British newspaper editors have been given just 48 hours by British prime minister David Cameron to show they can reach a deal on tough new rules to prevent abuses.
If they fail, they will face the threat of state-imposed rules in the new year.
The warning to 19 editors during a meeting at 10 Downing Street is a bid by Mr Cameron – who does not want statutory regulation of the press in any form – to ensure he is not outmanoeuvred by Liberal Democrats leader Nick Clegg and Labour leader Ed Miliband.
Mr Cameron said the clock was ticking for newspapers and that new rules must “absolutely” meet Lord Justice Leveson’s standards.
“That means million-pound fines, proper investigation of complaints, prominent apologies, a tough independent regulatory system.”
Speaking in the Commons on Monday night, British culture secretary Maria Miller, equally opposed to regulation, warned that urgent change had to happen “with the support of the press or – if we are given no option – without it”.
Some of the editors, minus one of the most powerful, the Daily Mail’s Paul Dacre, who was absent for a friend’s funeral, were unhappy about walking into No 10 in the full glare of TV cameras. One described it as “the perp walk”.
Fines and penalties
Before the release of the Leveson report, Lord (David) Hunt and Lord (Guy) Black proposed that newspapers be subjected to £1 million (€1.2 million) fines and other penalties by signing up to five-year agreements governed by civil contract law.
Now, however, they accept that they must go further if they are to avoid something worse.
Speaking after the meeting with the editors, Ms Miller said they had responded positively to the demand for “more robust self-regulation”, though pro-regulation campaign group Hacked Off called it “the Cameron-Murdoch pact”.
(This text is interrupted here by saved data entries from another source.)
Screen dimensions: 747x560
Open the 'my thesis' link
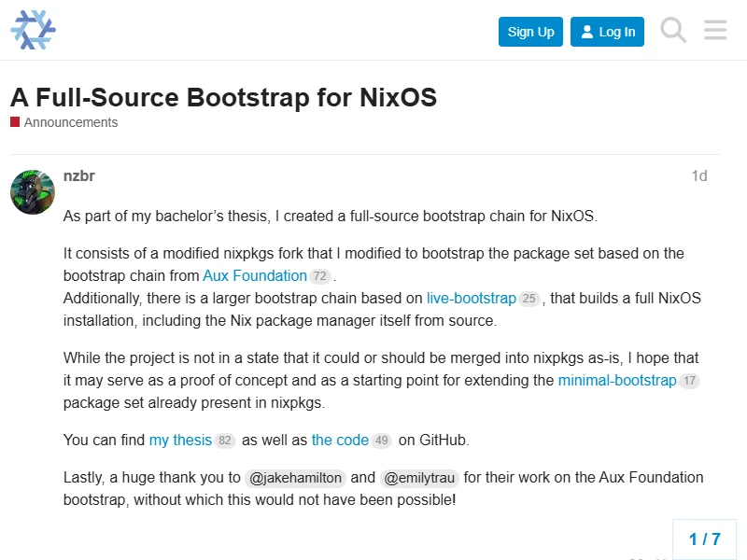coord(180,440)
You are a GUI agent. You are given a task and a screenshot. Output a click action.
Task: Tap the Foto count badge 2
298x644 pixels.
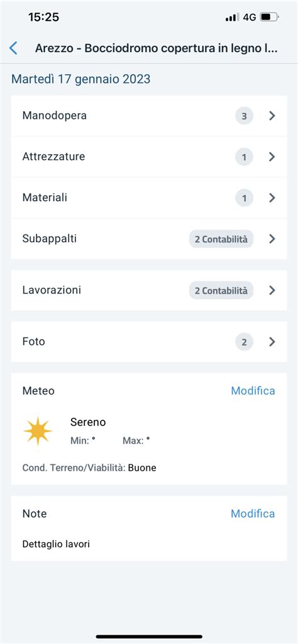point(244,342)
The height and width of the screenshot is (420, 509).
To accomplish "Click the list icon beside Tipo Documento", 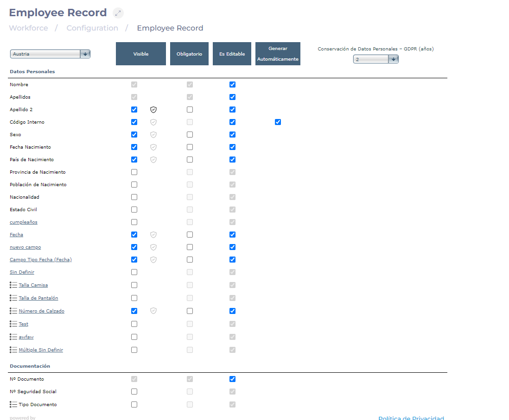I will point(13,405).
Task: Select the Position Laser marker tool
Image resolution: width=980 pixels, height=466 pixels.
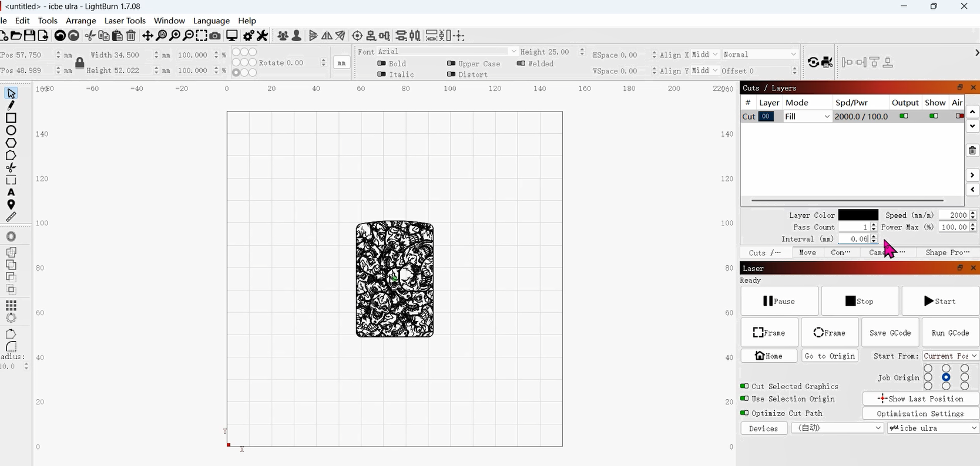Action: (x=11, y=205)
Daily Telegraph editor Tony Gallagher likened the meeting to “the summoning of the five families in The Godfather”.
The entire government legal team is working to produce a draft law that would implement almost everything in Leveson bar statutory regulation, along with curbs to data protection privileges enjoyed by reporters, said a senior minister.
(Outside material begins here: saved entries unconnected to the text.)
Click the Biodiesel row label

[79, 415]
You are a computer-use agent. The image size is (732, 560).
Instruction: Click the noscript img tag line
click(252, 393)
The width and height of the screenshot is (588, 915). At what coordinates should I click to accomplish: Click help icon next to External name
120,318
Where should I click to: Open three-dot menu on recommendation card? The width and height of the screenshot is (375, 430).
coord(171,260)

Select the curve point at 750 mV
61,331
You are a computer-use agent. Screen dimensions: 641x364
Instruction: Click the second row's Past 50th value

The legislation – which Labour argues is designed to show the difficulties of drafting a new law rather than overcoming them – would be ready within a fortnight, British cabinet office minister Oliver Letwin said.
Tribunal
The legislation would lay the ground for a tribunal to handle libel and privacy complaints cheaply and quickly – one that could make binding judgments on all sides that would be recognised by the courts.
Mr Cameron has raised concerns about TV regulator Ofcom being given a role to certify that an independent press council is operating properly.
But Mr Letwin said he would find “an unimpeachable” verifier to do the job that would be seen as “independent beyond a shadow of doubt”.